* [Source material]

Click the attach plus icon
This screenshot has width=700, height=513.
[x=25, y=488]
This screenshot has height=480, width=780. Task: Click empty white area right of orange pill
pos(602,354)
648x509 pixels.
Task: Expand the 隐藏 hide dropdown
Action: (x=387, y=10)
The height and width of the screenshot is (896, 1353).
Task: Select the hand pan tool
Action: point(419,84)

* [Activity]
Write out again, unchanged, every line from the line containing "This screenshot has height=480, width=780." to the final line of the material above.

* [The completed task]
This screenshot has height=480, width=780. Task: Click empty white area right of orange pill
pos(602,354)
648x509 pixels.
Task: Expand the 隐藏 hide dropdown
Action: (x=387, y=10)
The height and width of the screenshot is (896, 1353).
Task: Select the hand pan tool
Action: point(419,84)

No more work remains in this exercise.